There are many forms of violence, and only a small amount of it is physical. Hate speech is one of the most common forms of violence, although it’s often trivialised. This is dangerous, because hate speech is often a precursor to physical forms of assault.
What exactly is hate speech? In short, it is any kind of communication that attacks others on the basis of their religion, sexual orientation, gender or other characteristics.
It’s important to recognise hate speech as a form of violence, because words have so much power. They can have a significant impact on how others feel, think and act – particularly because hate speech often targets vulnerable groups of people. Hate speech also marginalises them and perpetuates stereotypes and prejudices.
Most countries around the world have laws that restrict the use of hate speech, though some activists argue they could undermine our freedom of speech. Australian hate speech laws fall somewhere between the more relaxed US regulations and the much stricter legislation in some European countries.
So what crosses the line between freedom of speech and hate speech? Well, it’s all in the definition, really. Anything that’s hateful and vilifies a person or a group on the basis of one or more characteristics is hate speech.

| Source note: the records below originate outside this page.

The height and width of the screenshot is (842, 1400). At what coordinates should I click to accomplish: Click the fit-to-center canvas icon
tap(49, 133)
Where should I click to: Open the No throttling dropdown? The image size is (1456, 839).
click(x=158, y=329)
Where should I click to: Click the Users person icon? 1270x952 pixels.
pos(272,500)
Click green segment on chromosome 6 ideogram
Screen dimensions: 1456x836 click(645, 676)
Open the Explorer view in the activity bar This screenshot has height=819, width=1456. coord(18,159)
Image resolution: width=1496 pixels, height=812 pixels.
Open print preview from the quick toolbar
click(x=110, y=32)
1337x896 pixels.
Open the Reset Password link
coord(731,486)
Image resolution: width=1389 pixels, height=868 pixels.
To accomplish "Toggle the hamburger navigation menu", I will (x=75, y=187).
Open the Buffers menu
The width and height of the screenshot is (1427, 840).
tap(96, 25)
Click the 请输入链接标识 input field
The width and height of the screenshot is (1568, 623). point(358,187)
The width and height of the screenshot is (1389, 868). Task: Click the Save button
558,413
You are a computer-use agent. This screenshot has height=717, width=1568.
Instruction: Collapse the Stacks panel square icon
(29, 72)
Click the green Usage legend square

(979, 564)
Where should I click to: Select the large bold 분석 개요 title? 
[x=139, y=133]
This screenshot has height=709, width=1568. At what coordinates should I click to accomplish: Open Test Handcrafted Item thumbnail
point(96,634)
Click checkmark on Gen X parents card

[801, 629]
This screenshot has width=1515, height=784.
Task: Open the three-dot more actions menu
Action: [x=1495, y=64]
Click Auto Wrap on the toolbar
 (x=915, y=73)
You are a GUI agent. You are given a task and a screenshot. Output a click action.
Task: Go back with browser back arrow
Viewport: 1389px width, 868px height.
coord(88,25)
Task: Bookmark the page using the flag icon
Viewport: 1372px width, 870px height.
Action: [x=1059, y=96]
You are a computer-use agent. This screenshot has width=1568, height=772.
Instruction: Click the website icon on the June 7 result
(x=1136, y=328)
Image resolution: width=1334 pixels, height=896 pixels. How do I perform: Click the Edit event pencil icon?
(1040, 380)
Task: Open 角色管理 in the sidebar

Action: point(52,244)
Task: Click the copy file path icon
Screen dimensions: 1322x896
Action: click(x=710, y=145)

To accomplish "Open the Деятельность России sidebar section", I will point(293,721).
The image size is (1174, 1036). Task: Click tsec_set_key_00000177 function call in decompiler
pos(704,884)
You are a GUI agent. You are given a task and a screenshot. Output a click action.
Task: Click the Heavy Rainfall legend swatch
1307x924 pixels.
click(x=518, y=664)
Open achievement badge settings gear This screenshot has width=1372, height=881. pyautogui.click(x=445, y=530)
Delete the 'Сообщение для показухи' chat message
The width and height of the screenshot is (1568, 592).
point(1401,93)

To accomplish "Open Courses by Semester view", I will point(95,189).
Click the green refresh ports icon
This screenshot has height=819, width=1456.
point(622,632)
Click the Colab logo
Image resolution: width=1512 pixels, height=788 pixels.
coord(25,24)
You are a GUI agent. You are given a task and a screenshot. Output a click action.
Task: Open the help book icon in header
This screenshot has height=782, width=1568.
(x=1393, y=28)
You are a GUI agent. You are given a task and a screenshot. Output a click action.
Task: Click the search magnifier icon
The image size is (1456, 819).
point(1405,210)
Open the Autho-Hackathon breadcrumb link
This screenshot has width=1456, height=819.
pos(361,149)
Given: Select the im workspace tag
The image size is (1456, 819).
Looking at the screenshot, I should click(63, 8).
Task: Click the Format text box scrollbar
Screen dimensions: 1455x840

And regardless of what category it fits into, any type of speech that verbally attacks someone else is harmful.
Most physical violence is a result of a verbal altercation. Research has repeatedly shown that hate speech often precedes an attack. It also has other tragic consequences, like depression, self-harm and even suicide.
Don’t fall into the trap of thinking words are just words… because they’re not. Verbal abuse is still abuse. Just like hate speech is a form of violence. So think before you open your mouth. And remember the famous quote: “If you don’t have anything nice to say, don’t say anything at all!”